Je mehr wir in die Zukunft investieren (was jetzt Geld kostet) mit dem Ziel, die Folgen des Klimawandels zukünftig zu minimieren, desto weniger Geld werden wir für die Schadengroßereignisse bereitstellen müssen. Oder wenden wir es anders, je weniger wir uns um die Zukunft schweren, desto teurer kommen uns die heute absehbaren Schadengroßereignisse. Parallel dazu müssen wir unsere desolate Infrastruktur „resilient“ machen, damit uns die Auswirkungen der Schäden nicht so unvorbereitet treffen.

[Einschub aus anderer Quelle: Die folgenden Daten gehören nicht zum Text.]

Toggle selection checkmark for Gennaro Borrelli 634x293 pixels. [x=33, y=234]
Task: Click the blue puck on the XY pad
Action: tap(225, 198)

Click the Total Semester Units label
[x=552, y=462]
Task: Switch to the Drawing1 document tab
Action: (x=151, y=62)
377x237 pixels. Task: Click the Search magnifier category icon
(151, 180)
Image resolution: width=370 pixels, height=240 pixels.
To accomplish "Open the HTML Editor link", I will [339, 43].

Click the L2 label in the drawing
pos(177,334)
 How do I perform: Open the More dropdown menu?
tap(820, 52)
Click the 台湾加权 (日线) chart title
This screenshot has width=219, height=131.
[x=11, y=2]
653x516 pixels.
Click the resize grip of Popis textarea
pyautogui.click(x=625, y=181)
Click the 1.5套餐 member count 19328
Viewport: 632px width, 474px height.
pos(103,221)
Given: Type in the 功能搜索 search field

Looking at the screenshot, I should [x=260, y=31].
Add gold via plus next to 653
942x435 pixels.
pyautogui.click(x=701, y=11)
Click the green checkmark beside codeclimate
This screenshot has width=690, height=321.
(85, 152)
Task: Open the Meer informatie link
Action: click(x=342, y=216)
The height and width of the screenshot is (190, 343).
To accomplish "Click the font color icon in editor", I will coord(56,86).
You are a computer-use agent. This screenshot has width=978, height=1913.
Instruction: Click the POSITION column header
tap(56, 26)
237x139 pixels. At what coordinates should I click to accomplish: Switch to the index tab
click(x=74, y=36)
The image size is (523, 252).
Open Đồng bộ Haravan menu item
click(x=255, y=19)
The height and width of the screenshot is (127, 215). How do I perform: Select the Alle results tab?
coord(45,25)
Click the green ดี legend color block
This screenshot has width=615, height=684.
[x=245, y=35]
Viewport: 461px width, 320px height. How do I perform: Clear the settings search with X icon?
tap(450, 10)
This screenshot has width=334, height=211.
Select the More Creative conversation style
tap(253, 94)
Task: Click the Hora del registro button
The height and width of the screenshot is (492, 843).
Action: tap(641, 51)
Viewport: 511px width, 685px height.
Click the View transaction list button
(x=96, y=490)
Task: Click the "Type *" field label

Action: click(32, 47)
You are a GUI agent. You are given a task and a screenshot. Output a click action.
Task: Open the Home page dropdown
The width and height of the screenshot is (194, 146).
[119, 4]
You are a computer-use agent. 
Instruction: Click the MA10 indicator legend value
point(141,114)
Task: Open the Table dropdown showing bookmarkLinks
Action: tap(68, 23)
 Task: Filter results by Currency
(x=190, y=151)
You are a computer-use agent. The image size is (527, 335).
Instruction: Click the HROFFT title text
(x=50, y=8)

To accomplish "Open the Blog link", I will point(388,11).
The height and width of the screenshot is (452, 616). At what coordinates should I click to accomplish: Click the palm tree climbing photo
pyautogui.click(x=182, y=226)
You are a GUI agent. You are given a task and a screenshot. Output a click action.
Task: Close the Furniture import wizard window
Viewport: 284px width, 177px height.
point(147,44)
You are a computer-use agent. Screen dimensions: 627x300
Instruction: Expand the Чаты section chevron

Diese Denkweise geht von der Fehlannahme aus, dass der Klimawandel wie ein Regenschauer vorüberzieht. Das wird nicht der Fall sein, weil die Prozesse, die durch den Klimawandel ins Rollen kommen, i.d.R. irreversibel sind. Wenn das Klima sein dynamisches Gleichgewicht verliert, ist eine Rückkehr auf das Ausgangsniveau aufgrund des physikalischen Phänomens der Entropie ausgeschlossen. Der Klimawandel stellt auf lange Sicht das Überleben unserer Spezies in Frage, weil wir uns systematisch aus dem relativ schmalen Korridor, indem intelligentes Leben im Kosmos überhaupt möglich ist, selbst hinauskatapultieren.